Que os estudiosos de Manuel Bandeira não morram de inveja, sou apenas um cronista, isto é, um não especialista, não um crítico ou um pesquisador, mas ontem à noite, sem querer, um dos mistérios de sua poesia me foi revelado. Pretendo ser claro e preciso e, com isso, contribuir pra fortuna crítica desse poeta tão especial, que tantas alegrias já deu aos leitores de língua portuguesa.

Por volta das sete e meia, saí de casa pra comer alguma coisa e, na sequência, visitar a exposição de fotografias de Chichico Alkmim (1886-1978) no Instituto Moreira Salles, na avenida Paulista. Mineiro de Diamantina, Chichico retratava as pessoas de sua cidade em poses convencionais, na linguagem da época, porém com uma capacidade impressionante de lhes apanhar a um só tempo as generalidades épicas e as tragédias e as doçuras individuais.

De outro modo: não era um artista, era um fotógrafo profissional (como tantos outros da sua época e da nossa) com um talento raro. Mas não é de Chichico (que nome simpático; Chichico deve ter sido um bom amigo) que quero falar. Ou não exatamente.

Indo direto ao ponto: entre os trabalhos expostos de Chichico, há uma ampliação enorme (152 x 110 cm) de uma cena incrivelmente artificial, premeditada, mas também natural, sensual e divertida. São três mulheres, duas em pé e uma sentada, ao redor de uma mesa sobre a qual estão duas garrafas de vinho e duas maçãs (ou mexericas?). Cada uma segura uma taça cheia e mira um ponto diferente; nenhuma olha pra câmera.

A coisa toda se passa ao ar livre, num jardim, e a do meio, cotovelo apoiado na mesa, rosto andrógino de Baco ou Pã, tem uma coroa de flores na cabeça. Os vestidos são claros e compridos, com babados. Tudo recende a provincianismo e a um mal disfarçado desejo de viver. A imagem é de 1920.

Quando bati os olhos nela, alguma coisa se mexeu dentro de mim. Eu conhecia aquelas mulheres de algum lugar. Mas não era possível. Fiquei angustiado e continuei a andar pelo salão, sem conseguir prestar atenção em nada.

Então a ficha caiu: aquelas três cachaceiras maravilhosas só podiam ser as três mulheres do sabonete Araxá, da famosa balada de Bandeira. As três mulheres do sabonete Araxá me invocam, me bouleversam, me hipnotizam./ Oh, as três mulheres do sabonete Araxá às 4 horas da tarde!/ O meu reino pelas três mulheres do sabonete Araxá! Sim, eram elas! Nenhuma chance de eu estar enganado. As três mulheres do sabonete Araxá, de quem sou íntimo, na minha imaginação, há quase 30 anos.

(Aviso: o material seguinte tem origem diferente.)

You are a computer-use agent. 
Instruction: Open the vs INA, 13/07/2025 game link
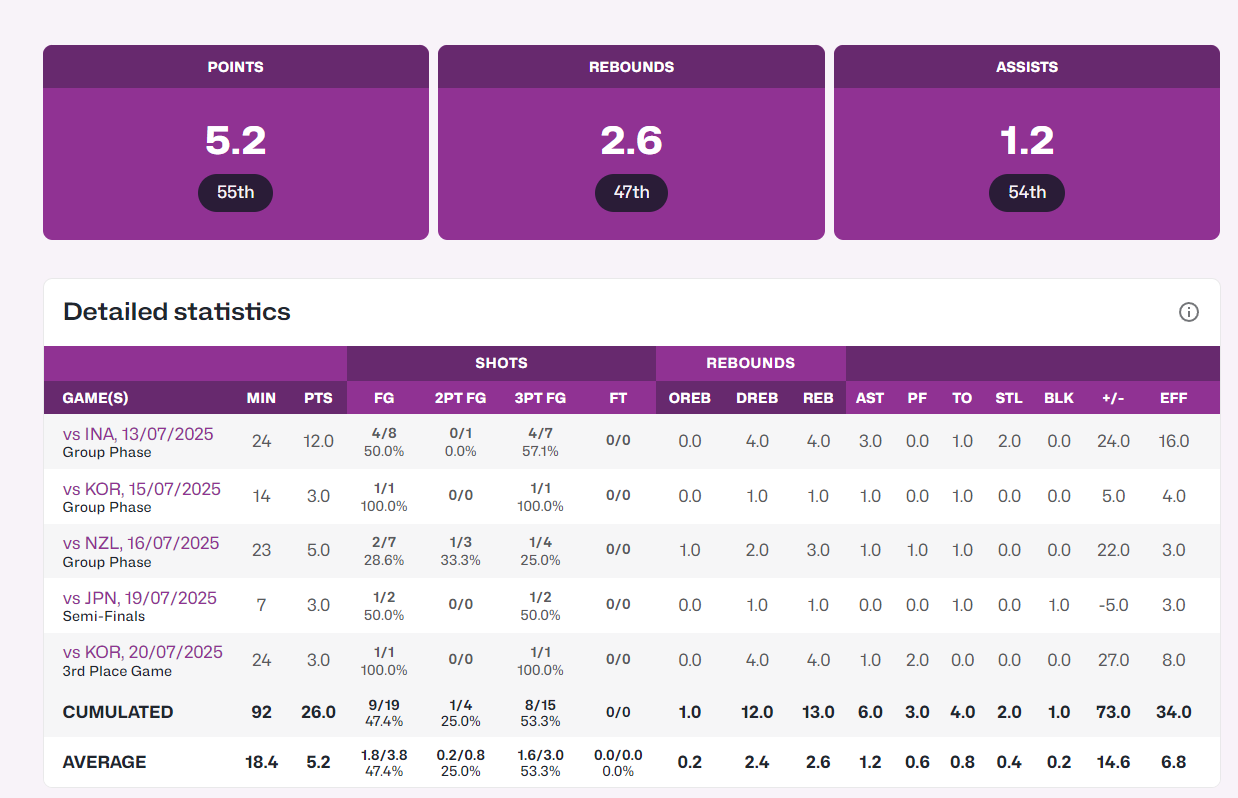[138, 435]
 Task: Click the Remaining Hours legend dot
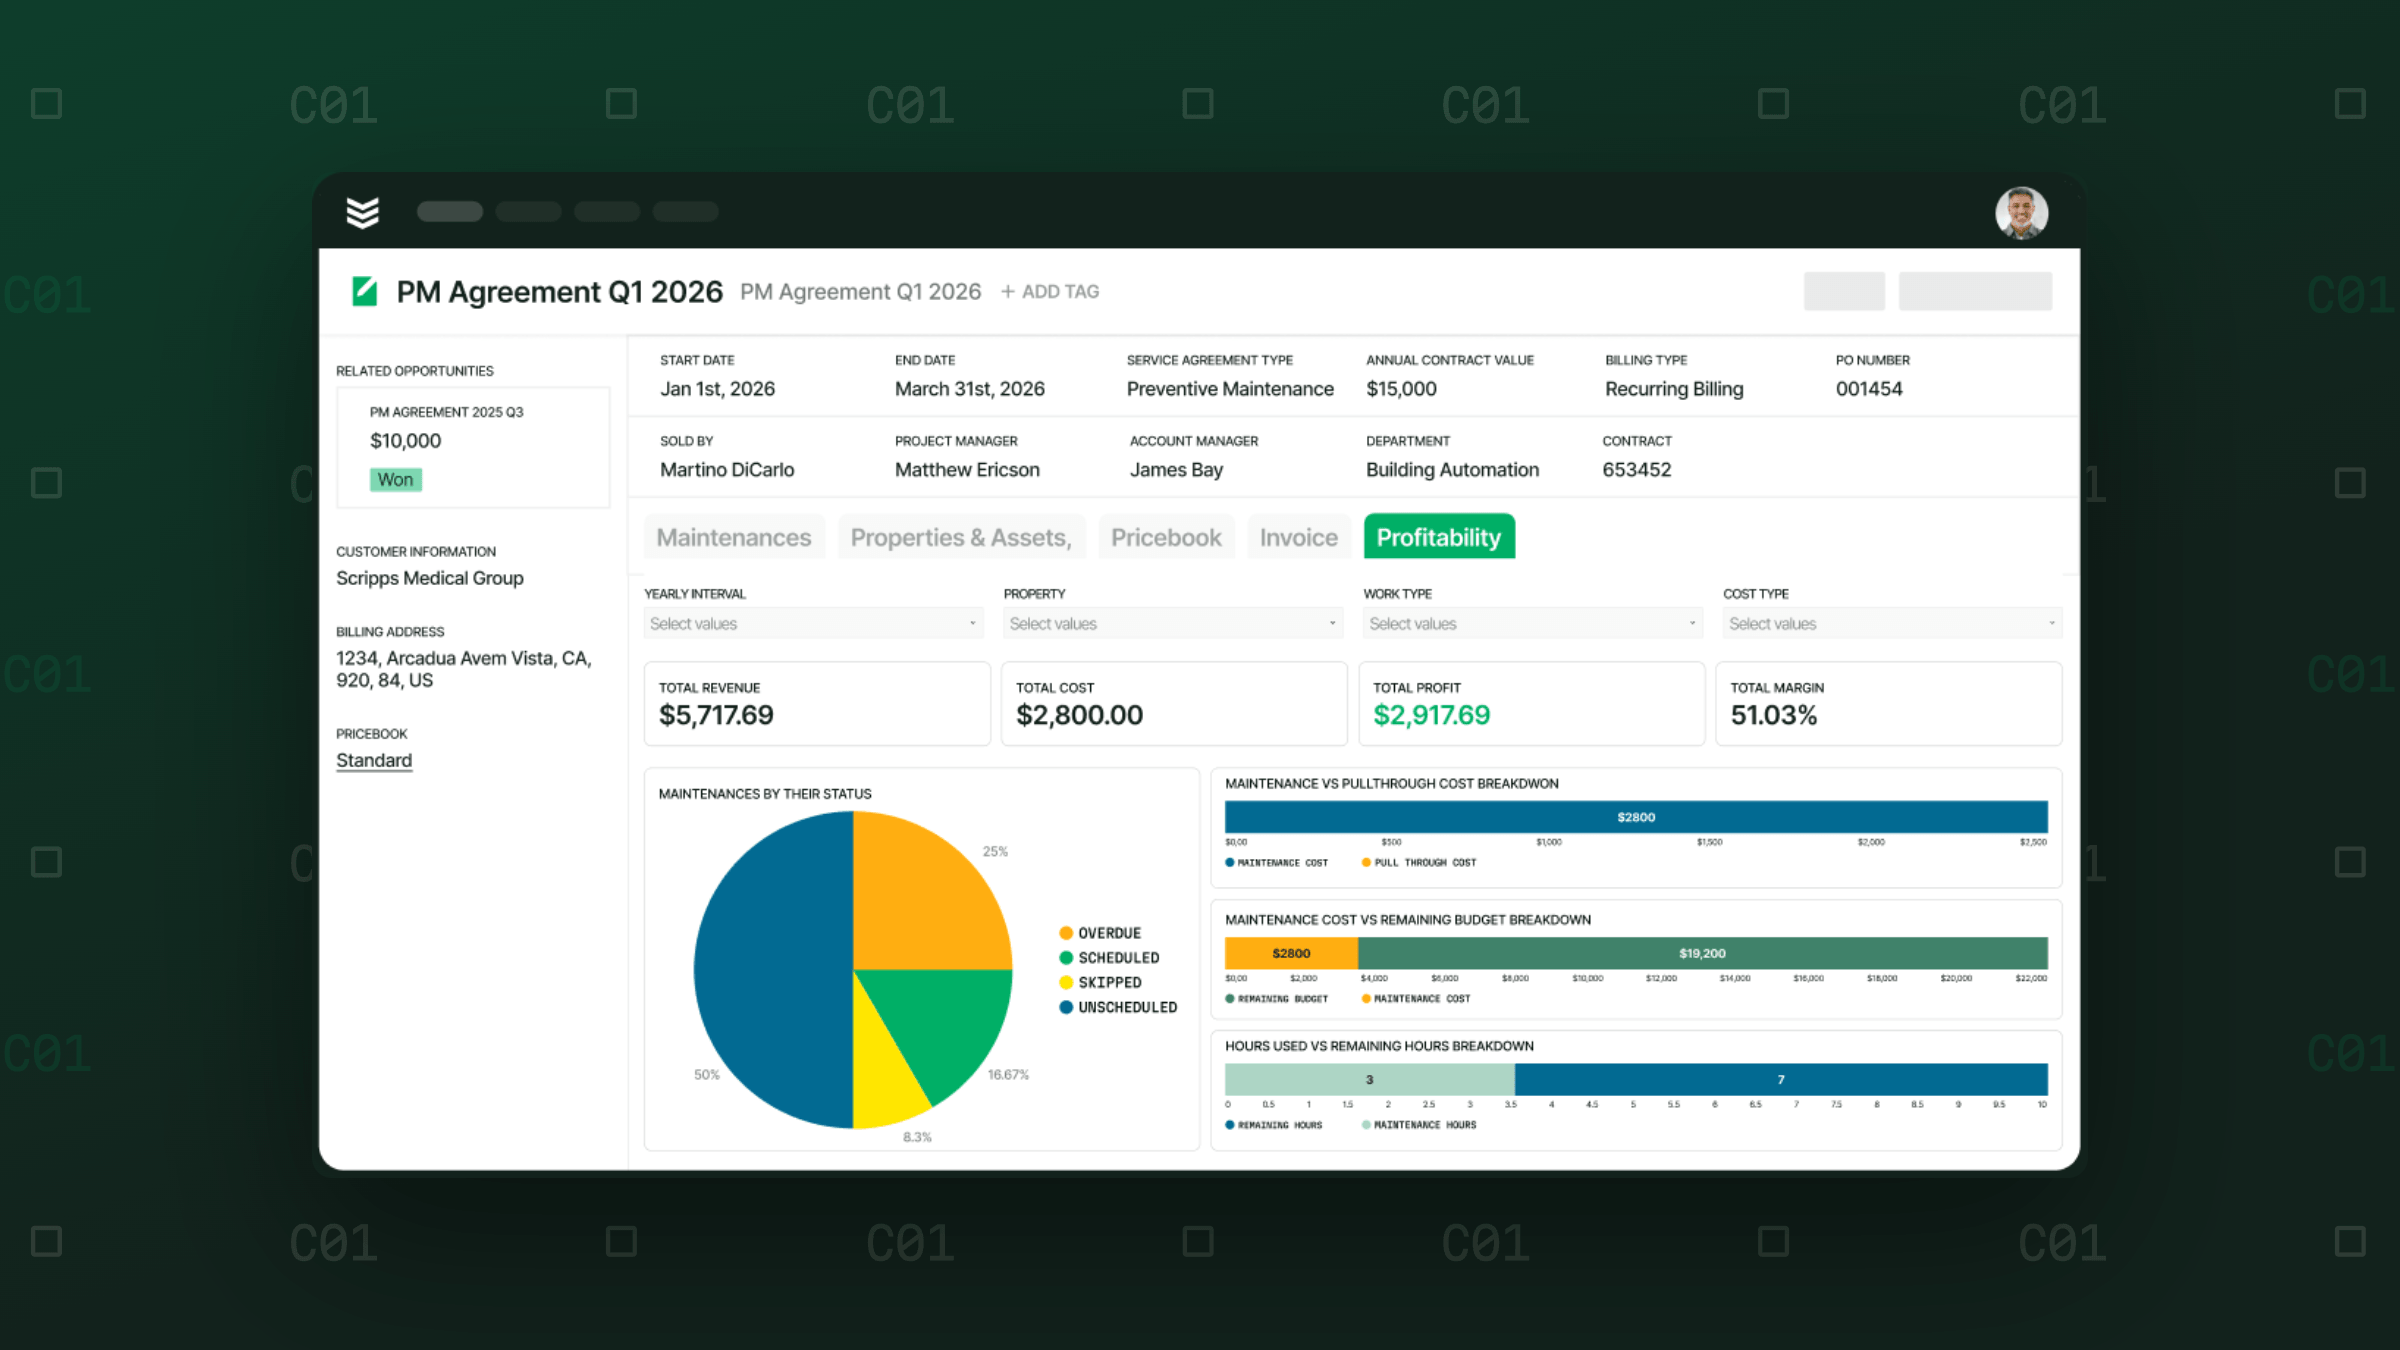click(x=1230, y=1125)

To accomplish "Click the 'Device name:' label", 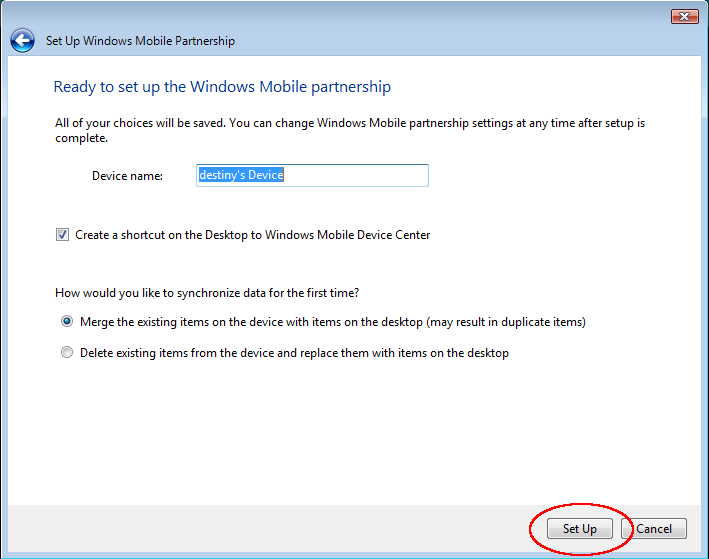I will 127,176.
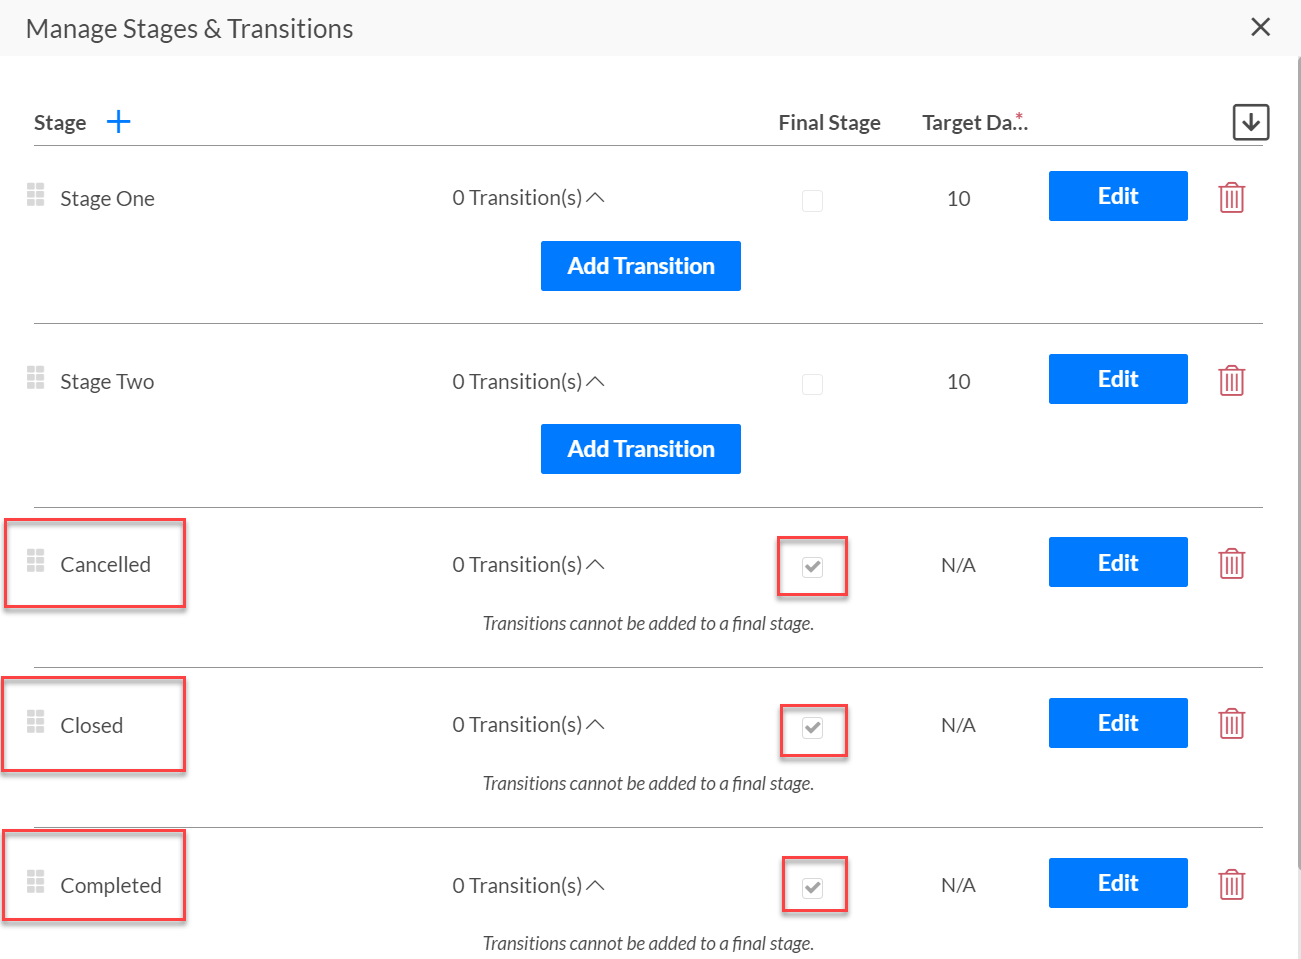The height and width of the screenshot is (959, 1301).
Task: Check Final Stage box for Stage Two
Action: 812,384
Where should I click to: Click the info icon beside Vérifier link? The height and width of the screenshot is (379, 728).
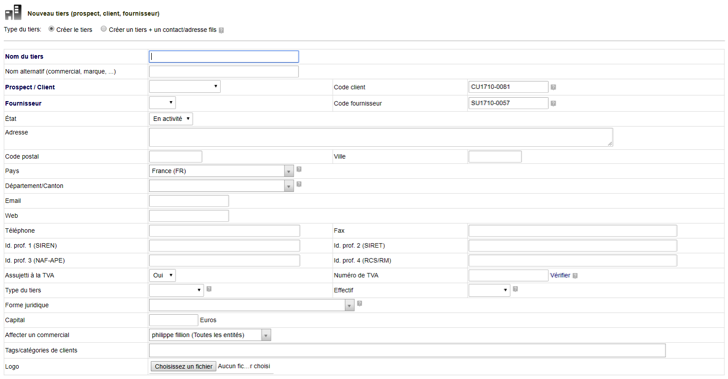575,276
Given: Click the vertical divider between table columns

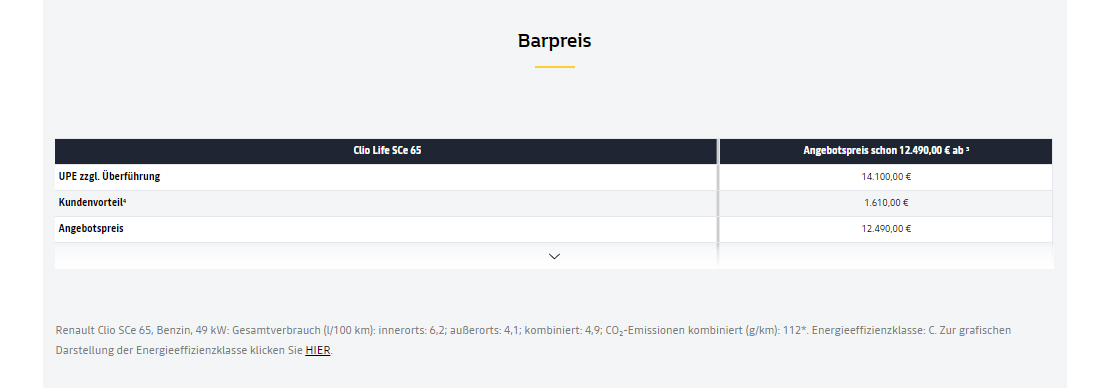Looking at the screenshot, I should point(718,203).
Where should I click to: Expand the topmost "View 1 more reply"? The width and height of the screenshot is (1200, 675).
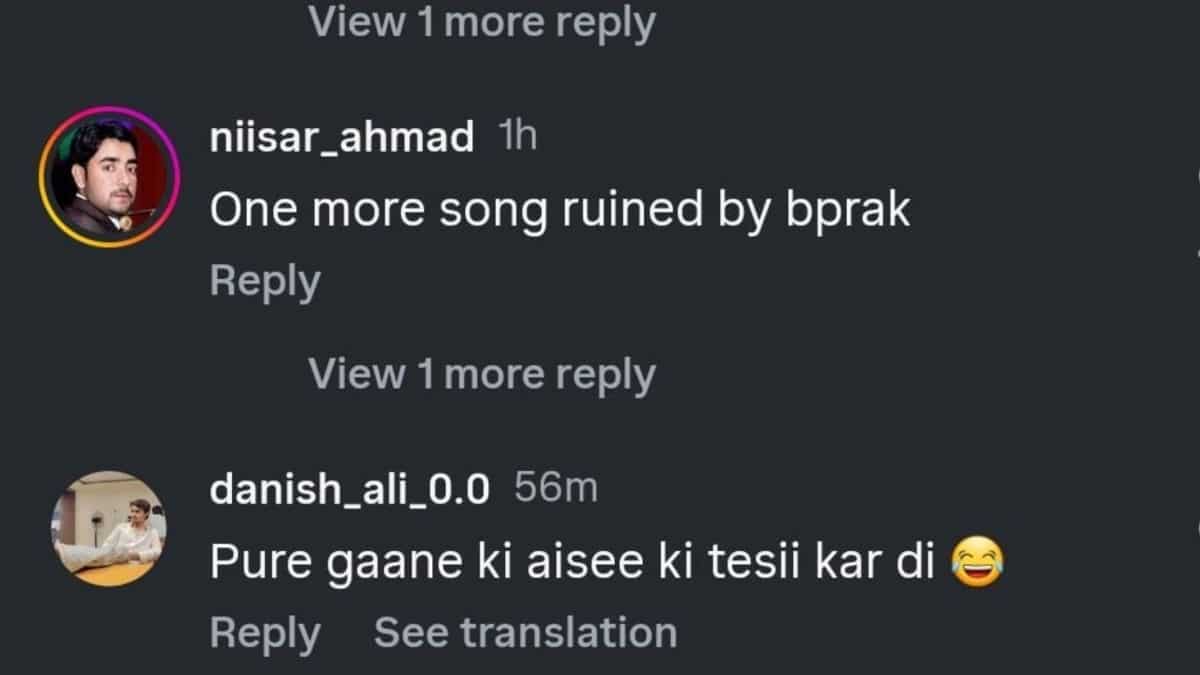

Muito já se escreveu a respeito desses versos e de sua origem. Sei que o poeta afirmava que eram inspirados num cartaz do tal sabonete que ele viu em Teresópolis, numa venda. Mas a gente sabe que os poetas adoram mentir. Bandeira era um sujeito discreto, não queria comprometer ninguém, quanto mais três moças mineiras que logo depois se casariam com patriarcas ciumentos. Era conveniente dizer que a ideia lhe veio de uma propaganda, que além do mais lhe permitia criar o tipo de metáfora antiliterária típica do primeiro modernismo.

Pra mim é claro como um diamante de Minas. Se alguém não ficou convencido, que vá até o IMS e tire as suas conclusões.